Troubleshooting for SSL connections for client-to-node encryption and node-to-node encryption when exceptions occur on start up or no connections to the DSE database can be established.

• To enable debugging, add the following option to cassandra-env.sh:

  -Djavax.net.debug=ssl

  Detail startup and connection messages are printed to STDOUT, including SSL handshake errors.
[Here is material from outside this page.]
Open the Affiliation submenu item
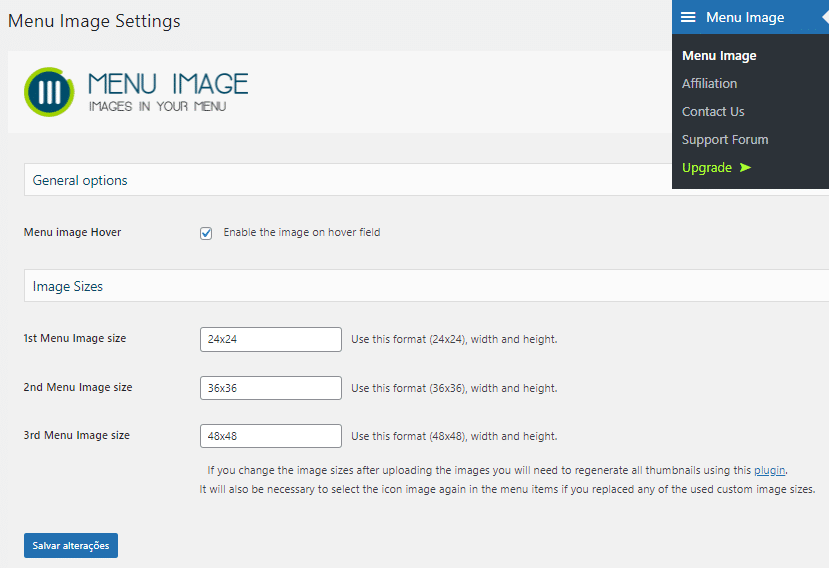The width and height of the screenshot is (829, 568). [x=709, y=84]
See Debugging SSL/TLS Connections for message details.

• Verify SSL encryption messages in /var/log/cassandra/system.log.
  • SSL starts properly:
    • For client-to-server connections:

      INFO  [main] 2017-06-15 21:50:41,928  Server.java:145 - Enabling encrypted CQL connections between client and server

    • For node-to-node messaging:

      INFO  [main] 2017-06-15 21:50:23,037  MessagingService.java:702 - Starting Encrypted Messaging Service on SSL port 7001

  • SSL fails to start:
    • Truststore or keystore file not found:

      Caused by: org.apache.cassandra.exceptions.ConfigurationException: Failed to initialize SSL
      
      ...
      
      Caused by: java.io.FileNotFoundException: resources/dse/conf/.truststore (No such file or directory)
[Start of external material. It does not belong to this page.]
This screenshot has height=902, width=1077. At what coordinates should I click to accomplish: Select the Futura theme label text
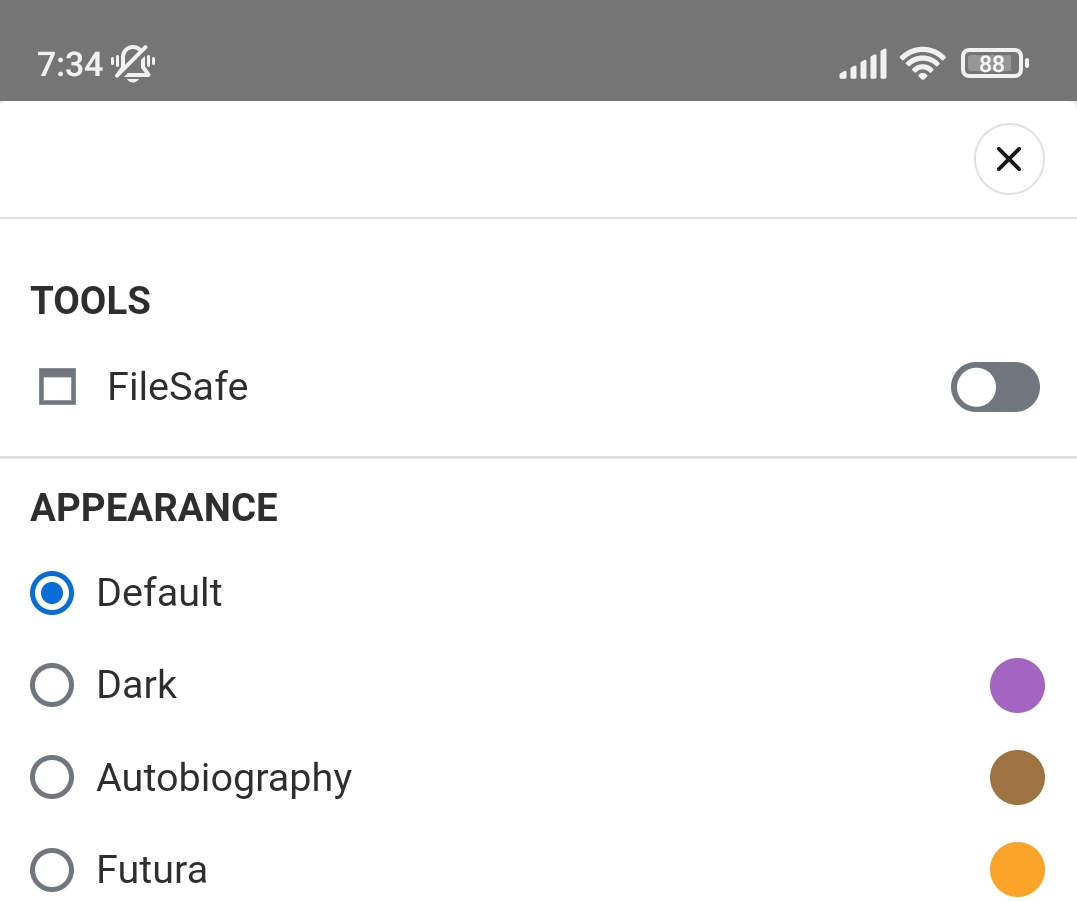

      Note: Example shows when the default setting was not changed for node-to-node.
    • Truststore or keystore password is invalid:

      Caused by: java.io.IOException: Error creating the initializing the SSL Context
      
      	at org.apache.cassandra.security.SSLFactory.createSSLContext(SSLFactory.java:201)
      
      	at com.datastax.bdp.node.transport.SSLOptions.getDefault(SSLOptions.java:82)
      
      ....
      
      Caused by: java.io.IOException: Keystore was tampered with, or password was incorrect

      Note: Example show when password of keystore for node-to-node is incorrect.